Extract everything from the line containing "You are a GUI" down to the end of the rows, reproducing each line word for word. Leave the pictures out of your answer.

------ Data shown ------

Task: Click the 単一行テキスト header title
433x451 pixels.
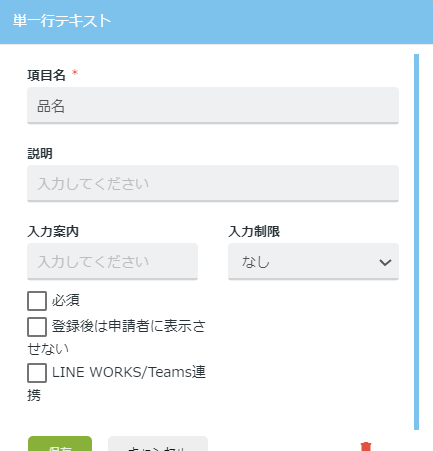Action: (62, 21)
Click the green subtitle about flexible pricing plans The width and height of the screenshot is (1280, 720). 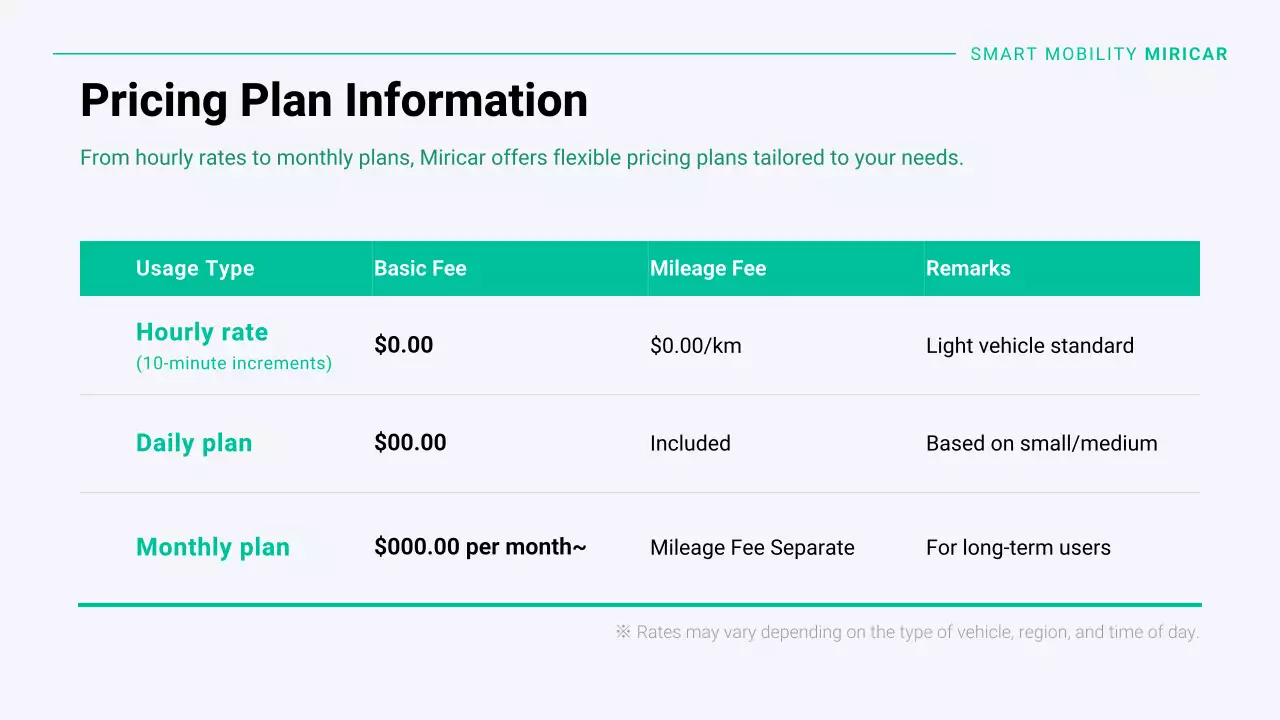point(521,158)
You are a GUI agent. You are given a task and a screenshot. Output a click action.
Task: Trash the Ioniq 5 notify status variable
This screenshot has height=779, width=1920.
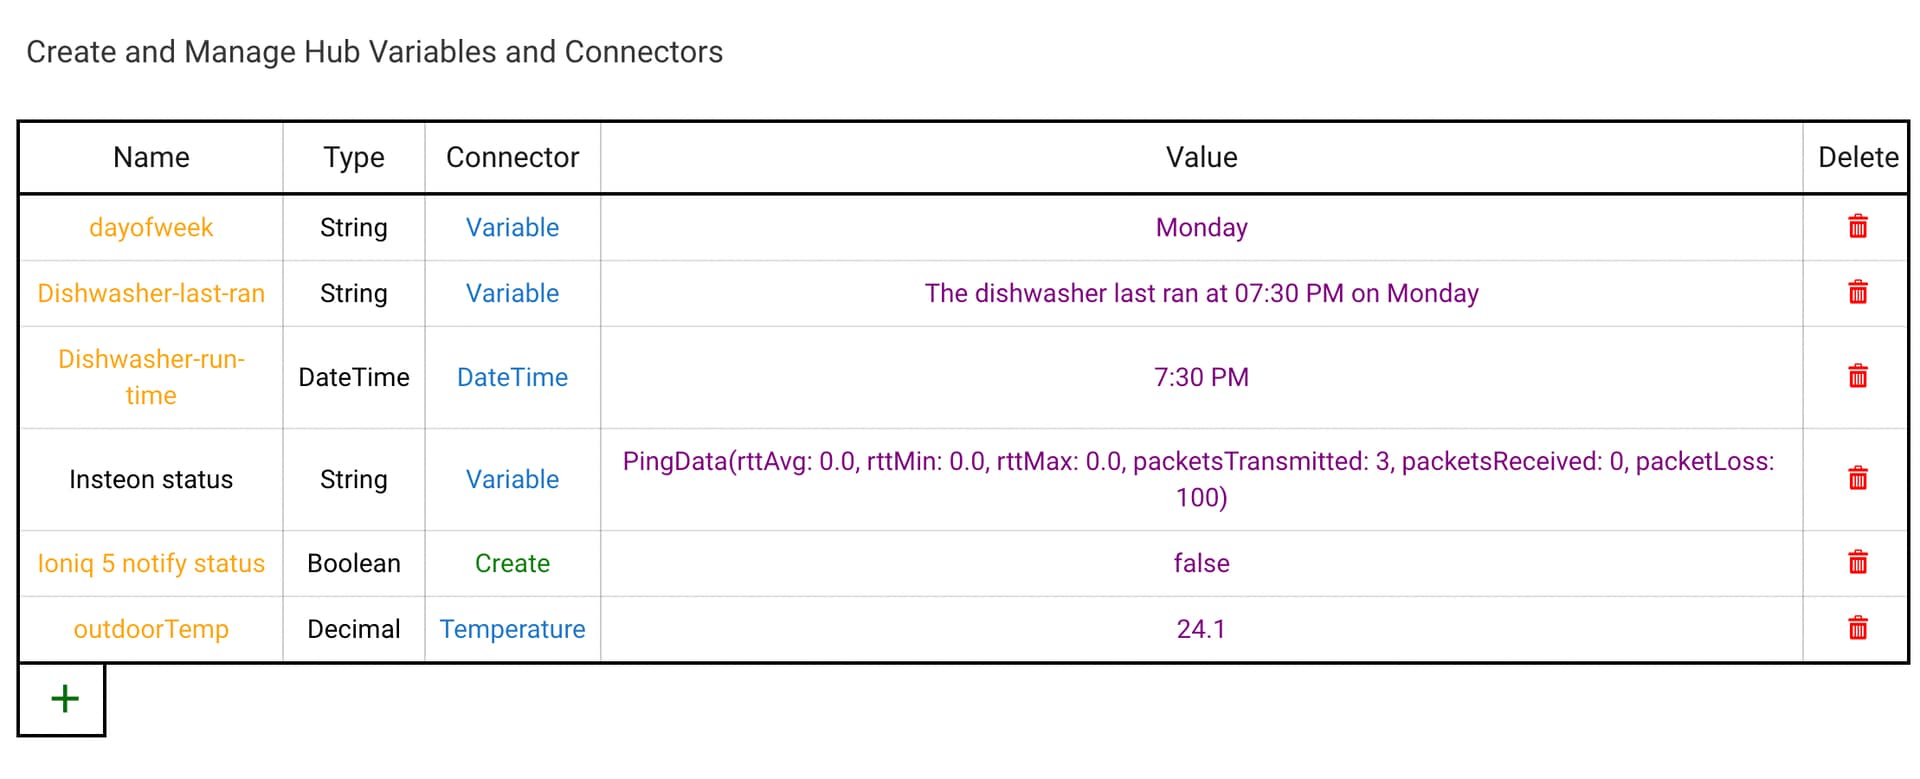pyautogui.click(x=1857, y=563)
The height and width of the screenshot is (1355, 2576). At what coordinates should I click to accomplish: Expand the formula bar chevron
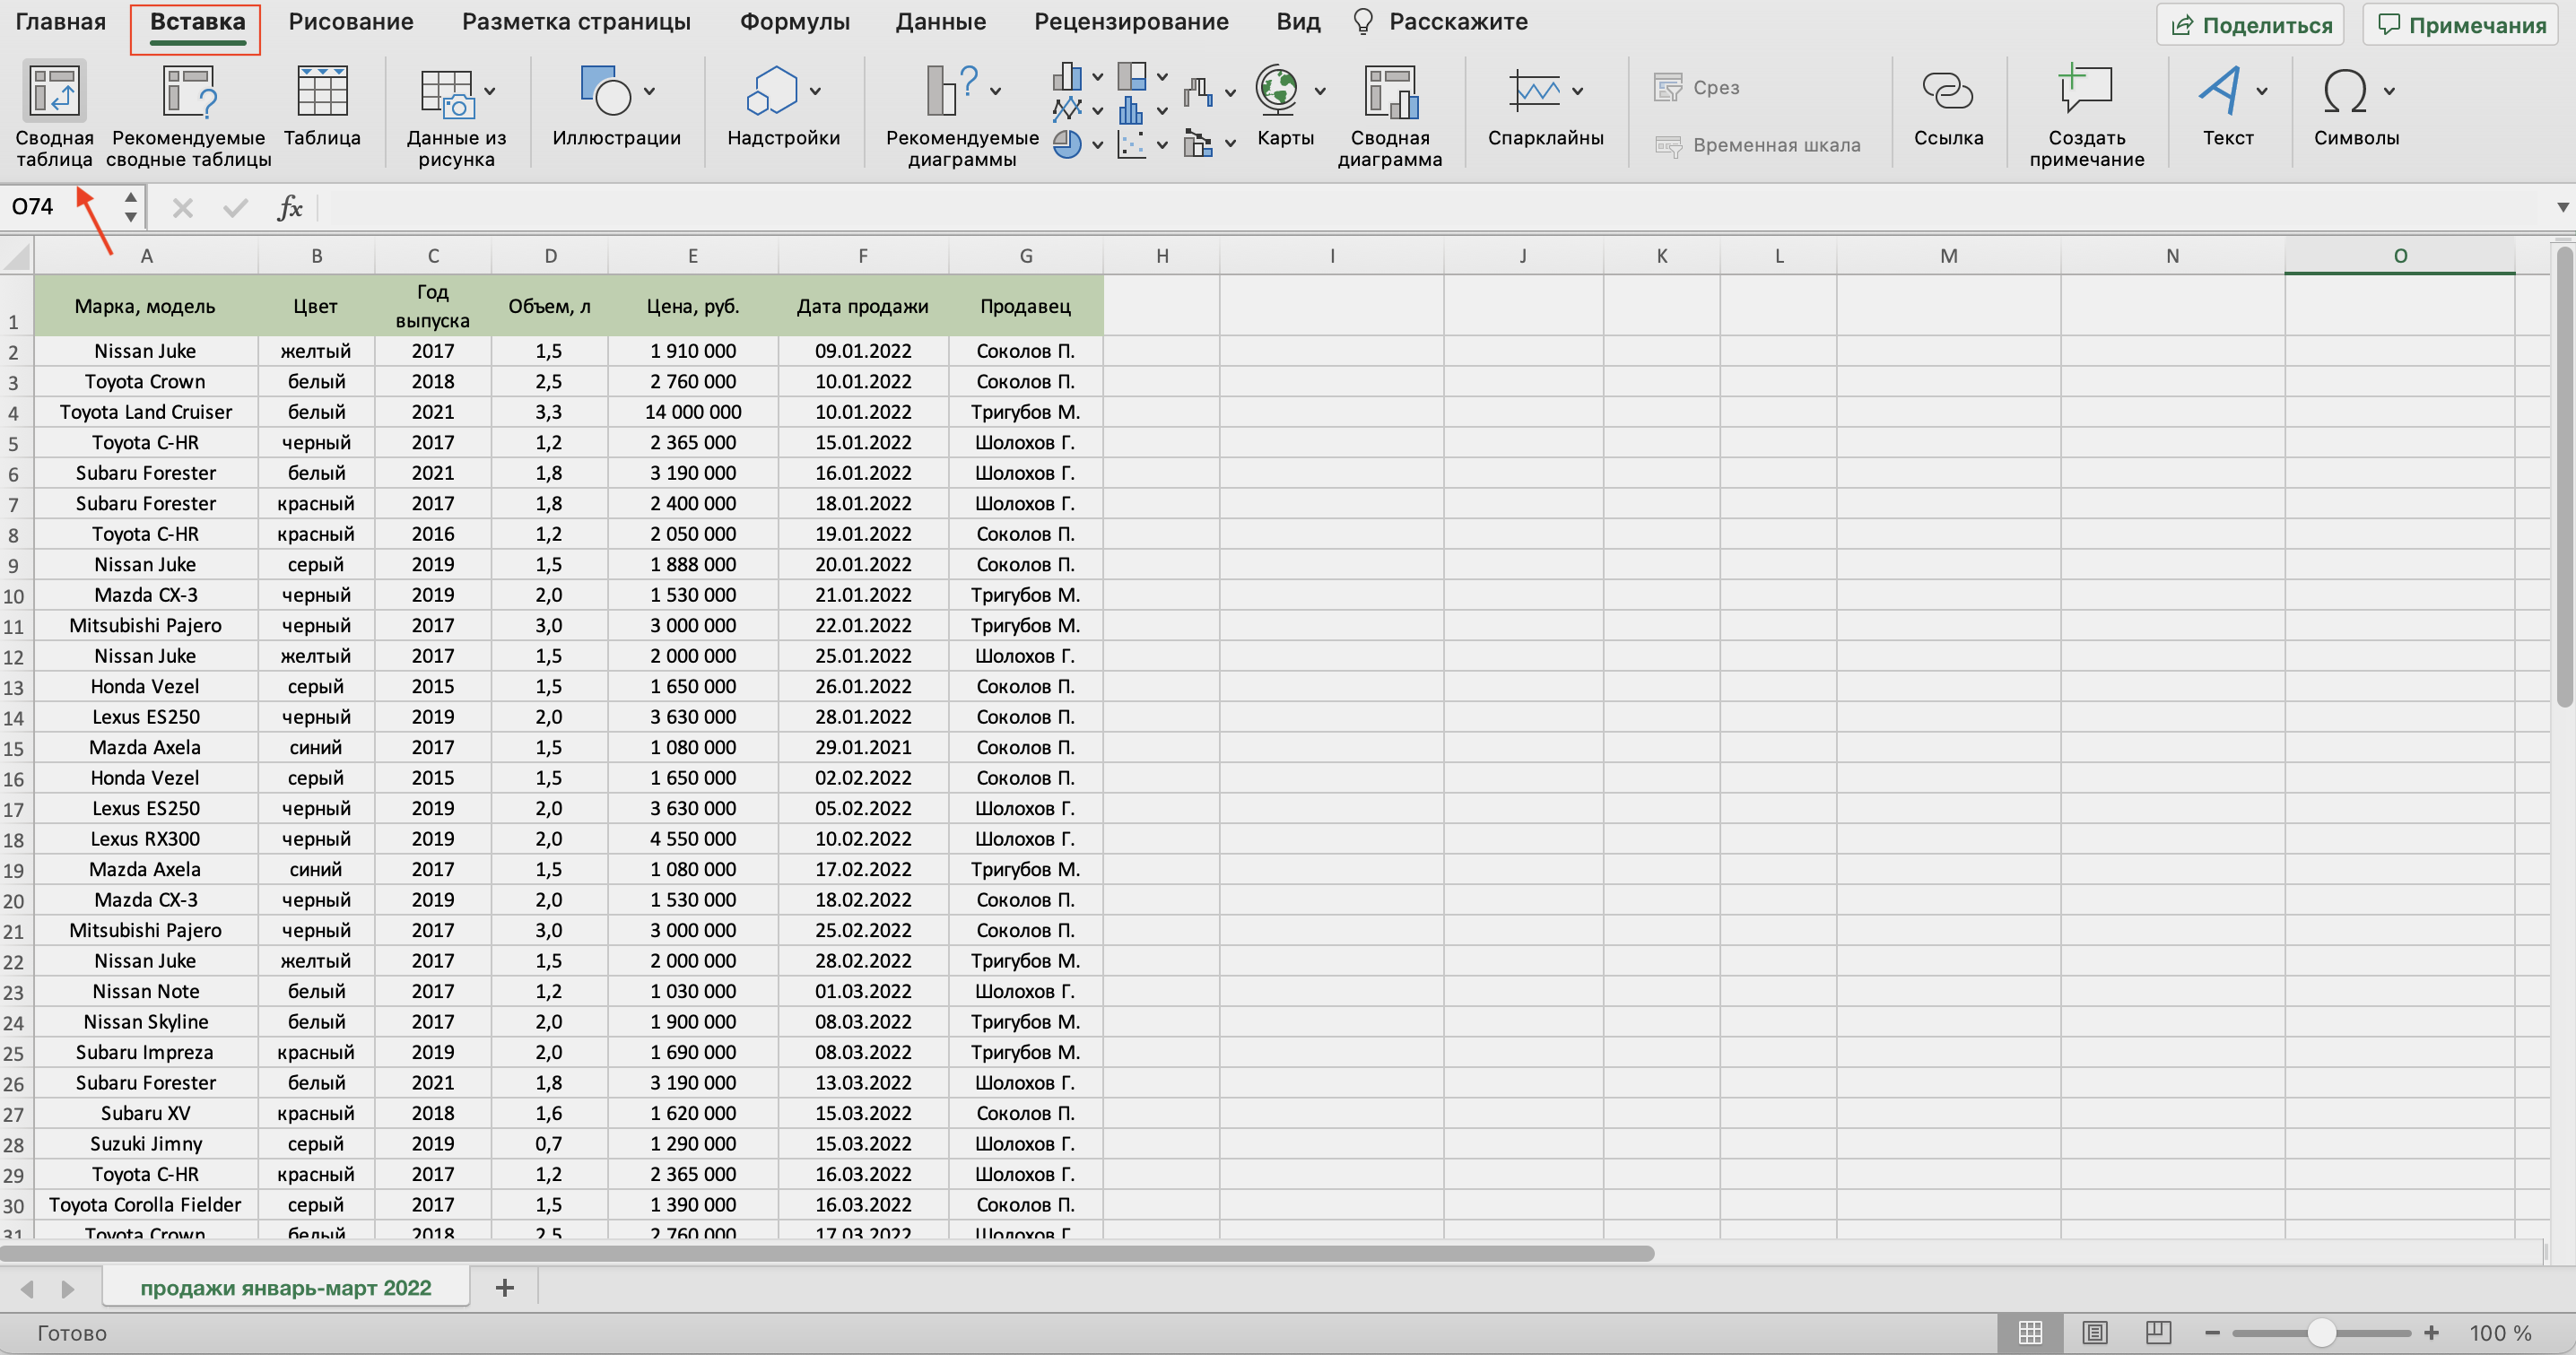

------

Solution to the problem >>
You are a GUI agent. You are given a task and a screenshot. Output a click action.
Task: Trash the Ioniq 5 notify status variable
This screenshot has height=779, width=1920.
pyautogui.click(x=1857, y=563)
The height and width of the screenshot is (1355, 2576). At what coordinates should I click to accomplish: Expand the formula bar chevron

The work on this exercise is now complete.